- Given instruction A:
From the column about The Apprentice and Andrew Ridgeley, name each product the text credits to Dragon's Den.
- Given instruction B:
Using the column on The Apprentice and Andrew Ridgeley, explain why the product from Sugar's current partnership is called tone deaf.
- Given instruction C:
Extend the column about The Apprentice and Andrew Ridgeley's Good Morning Britain appearance, picking up after its final sentence.

So let’s just say the BBC did follow ABC’s lead, or took cues from its Reggie Yates episode last year, and let’s say it threw the bathwater out with the shouting manbaby. How different would the world be without another season of The Apprentice? What would be lost? Well, think of the Trunki ride-on kids’ suitcases you see at every airport, and the Tangle Teezer brush, and those omnipresent disposable whiteboard sheets that adhere through static. Mate, those are all from Dragon’s Den. Instead, without The Apprentice we might just have to make do without one extra recruitment company or one more brand of toenail clippers. Or, based on Sugar’s current partnership, one more company selling plastic cups full of other companies’ sweets at what would appear to be a 500% markup – a product that, in these times of both the sugar tax and the public’s swing against unnecessary packaging, feels about as tone deaf as, well, an Alan Sugar tweet. We’d probably cope.
If you can’t escape your past at least enjoy it
Uncomfortable scenes this week on the Good Morning Britain sofa, with a clash between Piers Morgan (obviously) and celebrated cyclist Andrew Ridgeley. You may recognise the latter’s name – because doesn’t this cyclist share a moniker with that guy who used to be in Wham!? And yes, you’re right, but that was the problem on Wednesday: Ridgo was on the show to talk about having recently raised £1.5m by going on a charity bike ride, but Morgan was more interested in Wham!. It all got quite frosty. Morgan called him an “insufferable dick” afterwards. The usual.

- Screen-element location records:

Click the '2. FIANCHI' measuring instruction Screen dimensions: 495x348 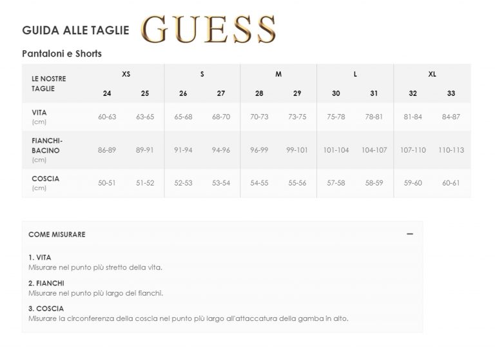(46, 283)
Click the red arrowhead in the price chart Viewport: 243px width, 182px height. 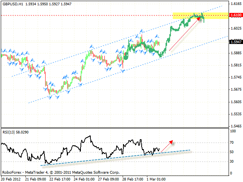[x=199, y=19]
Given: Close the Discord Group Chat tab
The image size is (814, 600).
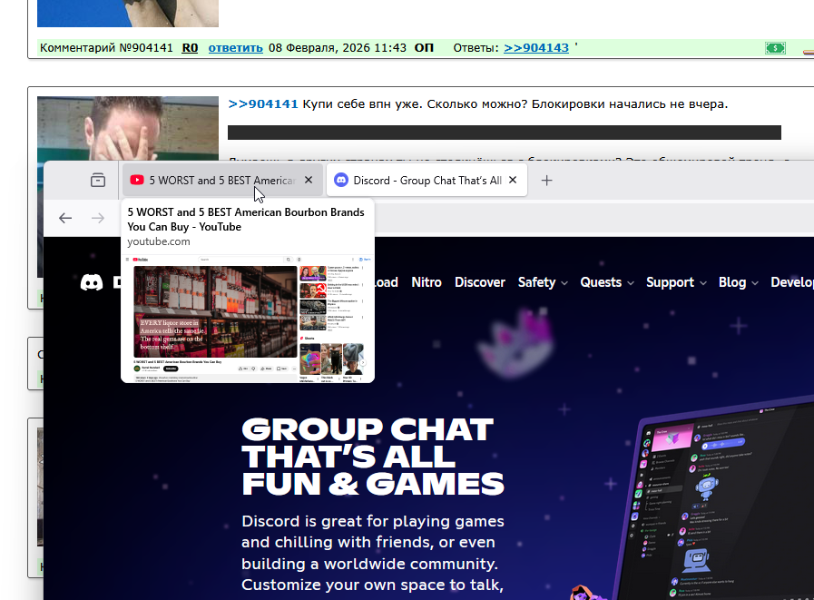Looking at the screenshot, I should tap(513, 181).
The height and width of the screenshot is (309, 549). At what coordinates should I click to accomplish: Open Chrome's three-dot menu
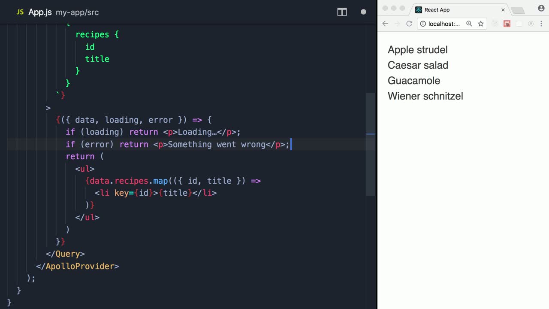[x=542, y=24]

- Final result A:
- Trunki ride-on kids' suitcases
- Tangle Teezer brush
- Disposable whiteboard sheets that adhere through static

- Final result B:
The product sells plastic cups full of other companies' sweets at what appears to be a 500% markup. The column calls this tone deaf because of the sugar tax and the public's swing against unnecessary packaging.

- Final result C:
On the same day, 4,336 miles away, it was a different story. Over at Orlando’s Universal Studios you would have found Ariana Richards, who was 12 when she took the role of Lex, AKA Terrified Child, AKA Grandchild of Attenborough, in the first Jurassic Park film. Pictures from Wednesday show Richards, now 38 and an artist, having what appears to be the time of her life at the theme park’s Jurassic Park ride. There’s a great photo of her doing a cheery “hiya!” wave at a velociraptor and another where she’s pulling a “wahey!” pose with two pretend gamekeepers. Does she go on the log flume? Too right she does – rewarding photographers with a tremendous “I’m soaking wet LOL” pose as she gets off.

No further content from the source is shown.